AUTHOR=Madzikatire Tinotenda Blessing , Heng Shan , Gu HongYi , Shan YunFeng , Lin EnHua , Banda Joshua , Debora Asta , Madziva Brandon Anotida , Bowa Mutale Jaeste , Mudhuri Munyaradzi Godfrey , Bwalya Canol TITLE=Real-world outcomes of chemotherapy plus immune checkpoint inhibitors versus chemotherapy alone in advanced, unresectable, and recurrent intrahepatic cholangiocarcinoma JOURNAL=Frontiers in Immunology VOLUME=15 YEAR=2024 URL=https://www.frontiersin.org/journals/immunology/articles/10.3389/fimmu.2024.1390887 DOI=10.3389/fimmu.2024.1390887 ISSN=1664-3224 ABSTRACT=Background

There are limited treatment options available to improve the prognosis of patients with advanced or metastatic cholangiocarcinoma particularly intrahepatic cholangiocarcinoma (iCCA). This study aimed to evaluate the efficacy and safety of combining chemotherapy plus anti-PD-1/L1 drugs compared to chemotherapy alone in advanced, unresectable, and recurrent intrahepatic cholangiocarcinoma patients.

Methods

Patients with advanced, unresectable, or recurrent iCCA who received chemotherapy combined with PD-1/PD-L1 inhibitors or chemotherapy alone were retrospectively screened and analyzed. The primary outcomes were overall survival (OS) and progression-free survival (PFS). The secondary outcomes were overall response rate (ORR), disease control rate (DCR), and safety.

Results

81 eligible patients were included in the study (chemotherapy plus anti-PD-1/L1 group n=51, and chemotherapy-alone group n=30). The median OS was 11 months for the chemotherapy plus anti-PD-1/L1 group, significantly longer than the 8 months in the chemotherapy-alone group, with a hazard ratio (HR) of 0.53 (95% CI 0.30–0.94, P = 0.008). The median PFS of 7 months in the chemotherapy plus anti-PD-1/L1 group was significantly longer than the 4 months in the chemotherapy-alone group, with HR of 0.48 (95% CI 0.27–0.87); P = 0.002). Similarly, the combined therapy group showed a higher ORR (29.4%) and DCR (78.4%) compared to 13.3% and 73.3% in the chemotherapy-alone group, respectively.

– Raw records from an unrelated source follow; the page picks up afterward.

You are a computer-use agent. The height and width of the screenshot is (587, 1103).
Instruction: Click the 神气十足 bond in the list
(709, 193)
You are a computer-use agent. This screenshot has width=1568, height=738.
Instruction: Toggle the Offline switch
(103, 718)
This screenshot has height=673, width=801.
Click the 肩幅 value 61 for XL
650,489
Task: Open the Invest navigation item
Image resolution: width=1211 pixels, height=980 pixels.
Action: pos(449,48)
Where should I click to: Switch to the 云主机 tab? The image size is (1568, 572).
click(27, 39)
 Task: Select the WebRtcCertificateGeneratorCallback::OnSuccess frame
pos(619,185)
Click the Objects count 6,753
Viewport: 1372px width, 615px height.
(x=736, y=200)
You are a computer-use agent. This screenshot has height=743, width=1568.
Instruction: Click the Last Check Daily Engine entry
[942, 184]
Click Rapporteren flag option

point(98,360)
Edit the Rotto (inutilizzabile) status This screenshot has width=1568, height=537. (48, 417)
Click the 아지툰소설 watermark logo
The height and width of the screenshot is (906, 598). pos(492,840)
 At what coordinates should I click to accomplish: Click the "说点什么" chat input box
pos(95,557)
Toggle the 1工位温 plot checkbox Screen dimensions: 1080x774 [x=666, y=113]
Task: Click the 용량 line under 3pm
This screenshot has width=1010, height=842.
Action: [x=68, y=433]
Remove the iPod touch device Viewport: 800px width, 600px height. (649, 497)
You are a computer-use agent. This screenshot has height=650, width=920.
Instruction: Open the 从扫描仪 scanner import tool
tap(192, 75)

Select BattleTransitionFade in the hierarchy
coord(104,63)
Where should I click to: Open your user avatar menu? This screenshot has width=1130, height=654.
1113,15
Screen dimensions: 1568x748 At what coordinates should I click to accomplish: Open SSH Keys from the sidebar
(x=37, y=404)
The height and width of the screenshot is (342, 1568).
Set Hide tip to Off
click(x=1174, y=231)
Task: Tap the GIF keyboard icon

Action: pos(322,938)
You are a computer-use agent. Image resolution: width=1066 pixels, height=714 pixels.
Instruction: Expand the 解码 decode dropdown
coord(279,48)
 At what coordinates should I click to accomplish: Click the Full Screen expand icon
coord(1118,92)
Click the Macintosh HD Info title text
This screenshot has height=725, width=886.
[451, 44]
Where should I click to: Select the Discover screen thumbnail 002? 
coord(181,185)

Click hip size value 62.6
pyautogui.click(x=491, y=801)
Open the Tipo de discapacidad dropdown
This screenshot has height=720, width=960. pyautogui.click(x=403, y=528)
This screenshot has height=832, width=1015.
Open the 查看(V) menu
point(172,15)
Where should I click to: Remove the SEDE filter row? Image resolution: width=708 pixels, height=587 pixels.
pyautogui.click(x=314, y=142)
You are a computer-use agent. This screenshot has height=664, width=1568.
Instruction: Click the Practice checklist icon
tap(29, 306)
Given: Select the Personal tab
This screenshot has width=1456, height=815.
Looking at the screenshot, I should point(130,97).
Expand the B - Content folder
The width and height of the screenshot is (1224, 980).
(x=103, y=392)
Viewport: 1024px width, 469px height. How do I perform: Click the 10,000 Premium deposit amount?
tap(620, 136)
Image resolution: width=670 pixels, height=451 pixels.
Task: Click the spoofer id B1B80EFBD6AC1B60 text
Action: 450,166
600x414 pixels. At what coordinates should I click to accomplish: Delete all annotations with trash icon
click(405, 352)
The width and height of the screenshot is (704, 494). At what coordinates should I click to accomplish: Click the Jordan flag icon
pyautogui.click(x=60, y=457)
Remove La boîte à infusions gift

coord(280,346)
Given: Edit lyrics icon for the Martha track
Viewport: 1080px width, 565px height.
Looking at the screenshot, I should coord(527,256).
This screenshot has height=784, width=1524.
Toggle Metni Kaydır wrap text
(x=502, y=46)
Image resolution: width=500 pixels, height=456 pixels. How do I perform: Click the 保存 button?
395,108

More grade 3–4 treatment-related adverse effects were recorded in the chemotherapy plus anti-PD-1/L1 group (66.7%) compared to the chemotherapy-alone group (23.3%), however, they were manageable and tolerable.

Conclusion

Chemotherapy plus anti-PD-1/L1 represents a more effective and tolerable treatment option for advanced, unresectable, and recurrent iCCA patients compared to chemotherapy alone.